Des analyses ont démontré les dommages collatéraux des hauts standards qu’on impose aux gestionnaires. Le fait qu’on considère bien souvent que ces derniers doivent être «au service» des équipes peut avoir des répercussions sur leur propre santé5. Lorsqu’on leur demande d’être en plus des leaders transformationnels, c’est l’épuisement qui les guette6. N’en déplaise au très populaire auteur Simon Sinek, qui croit inconditionnellement que les vrais leaders sont ceux qui «mangent en dernier»7, peut-être faudrait-il s’assurer qu’il reste suffisamment de protéines dans le buffet, le temps venu, pour que les leaders dont on réclame l’excellence puissent trouver eux aussi l’énergie de reprendre le collier une fois la pause du dîner terminée!

Occuper la chaise du leader est une fonction exigeante. Pour éviter l’épuisement, il faut être prêt à agir différemment. À cet effet, le professeur Henry Mintzberg a émis un souhait : voir moins de leadership dans les organisations et plus de communityship8. Ce concept, dont il est le créateur, met en lumière l’importance de tout le groupe dans le succès de l’organisation.

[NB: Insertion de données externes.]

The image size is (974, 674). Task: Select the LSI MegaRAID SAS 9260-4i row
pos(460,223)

Ultimement, les entreprises ne devraient pas être différentes de ces volées d’oiseaux migrateurs qui traversent le ciel en s’alignant en forme de V pour fendre l’air, les membres modifiant continuellement leur position dans le groupe pour s’assurer qu’aucun d’eux ne s’épuise complètement, seul au front.

L’expérience gestionnaire en action

Pour soutenir le gestionnaire dans son travail et favoriser une culture du leadership responsable, un bon nombre d’actions et de gestes peuvent être posés au sein des entreprises.

Au début de son mandat

Objectif : soutenir le gestionnaire dans les 100 premiers jours en poste 

Initiatives pertinentes pour y parvenir :

- Désignation d’un mentor externe à sa ligne hiérarchique, ou externe à l’organisation

- Formation de groupes de développement et de soutien entre nouveaux gestionnaires

- Valorisation du «good enough leadership»

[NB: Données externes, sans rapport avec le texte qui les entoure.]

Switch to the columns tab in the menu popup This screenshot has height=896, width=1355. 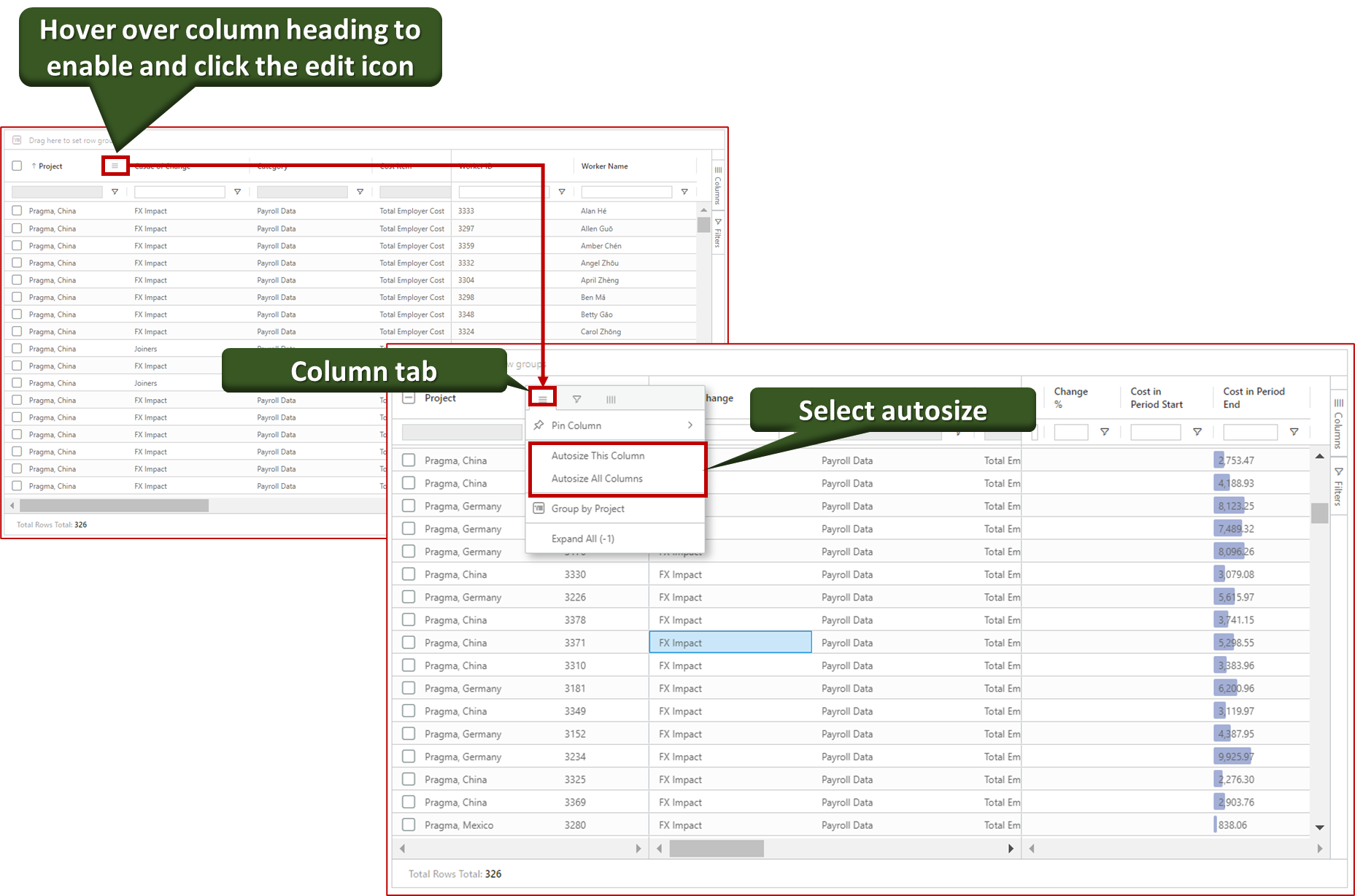pos(611,399)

- Mise en relation progressive (dès le processus d’embauche) du gestionnaire avec son équipe

Pendant son mandat

Objectif : fournir les ressources nécessaires à l’exercice de ses fonctions :

Initiatives pertinentes pour y parvenir :

- Valorisation du rôle de gestionnaire par l’organisation et par les employés

- Création de groupes de codéveloppement

- Invitation à des événements et à des moments de ressourcement haut de gamme pour tous les gestionnaires

- Forums d’échanges réservés aux gestionnaires

Après son mandat

Objectif : soutenir la vie après la gestion :

Initiatives pertinentes pour y parvenir :

- Reconnaissance du travail effectué par le gestionnaire au moment de son départ et après, sans égard au rayonnement obtenu en cours de mandat

- Maintien des liens entre le gestionnaire ayant quitté l’organisation et les gestionnaires actuels à travers différentes initiatives de collaboration

- Dédramatisation du fait que certains gestionnaires veulent retourner dans un poste de professionne

Article publié dans l’édition Printemps 2024 de Gestion


Notes

1 - Klinghoffer, D., et Kirkpatrick-Husk, K., «More than 50% of managers feel burned out», Harvard Business Review, 18 mai 2023.

2 - Bradshaw, E. L., et coll., «A meta-analysis of the dark side of the American dream : Evidence for the universal wellness costs of prioritizing extrinsic over intrinsic goals», Journal of Personality and Social Psychology, vol. 124, n°4, 2023, p. 873-899.

3 - Wigert, B., et Barrett, H., «The manager squeeze : How the new workplace is testing team leaders», Gallup, 6 septembre 2023.

4 - Ibid.

5 - Zheng, G. G., Zhou, Y., et Wu, W., «Followers matter : Understanding the emotional exhaustion of servant leadership», Applied Psychology, vol. 73, n°1, 2024, p. 215-239.

6 - Zwingmann, I., Wolf, S., et Richter, P., «Every light has its shadow: A longitudinal study of transformational leadership and leaders’ emotional exhaustion», Journal of Applied Social Psychology, vol. 46, n°1, 2016, p. 19-33.

7 - À ce sujet, voir son ouvrage : Sinek, S., Leaders Eat Last : Why Some Teams Pull Together and Others Dont, New York, Portfolio, 2014, 363 pages.

8 - Voir «Enough leadership. Time for communityship», site Web de Henry Mintzberg, 12 février 2015.